Despite some limitations, study findings have implications for the development of health services aimed at promoting maternal and infant well‐being. First, findings of high levels of hazardous alcohol use point to the need for ongoing community‐based education around the risks associated with hazardous alcohol use during pregnancy. Second, findings suggest that universal screening of pregnant women for hazardous alcohol use (as well as tobacco use and exposure to IPV) is required to identify and link pregnant women with these risks to appropriate interventions. Third, findings indicate that alcohol‐reduction interventions should target not only hazardous alcohol use but also potential exposure to IPV and co‐occurring tobacco use. Given the exceptionally high rates of IPV and other forms of trauma in South African society (Choi et al., 2014), trauma‐informed interventions that address alcohol and tobacco use in an integrated manner may be particularly effective for reducing hazardous alcohol use among pregnant women in South Africa. Randomized controlled trials of trauma‐informed interventions for maternal alcohol use must still confirm this hypothesis.
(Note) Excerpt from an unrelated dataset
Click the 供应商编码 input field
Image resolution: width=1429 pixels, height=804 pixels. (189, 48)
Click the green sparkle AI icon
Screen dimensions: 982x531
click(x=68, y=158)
Fourth, our findings of alcohol‐associated infant growth restrictions have implications for the early identification of infants with potential exposure to hazardous alcohol use. We recommend retrospective screening of all infants with growth restrictions for hazardous alcohol exposure and their linkage, if required, to early childhood development programs to address potential developmental problems.

Funding

This study was funded by the Bill and Melinda Gates Foundation (OPP 1017641). BM, DJS, HJZ, NK, and WB are supported by the South African Medical Research Council.

Conflict of Interest

The authors have no conflict of interest to declare.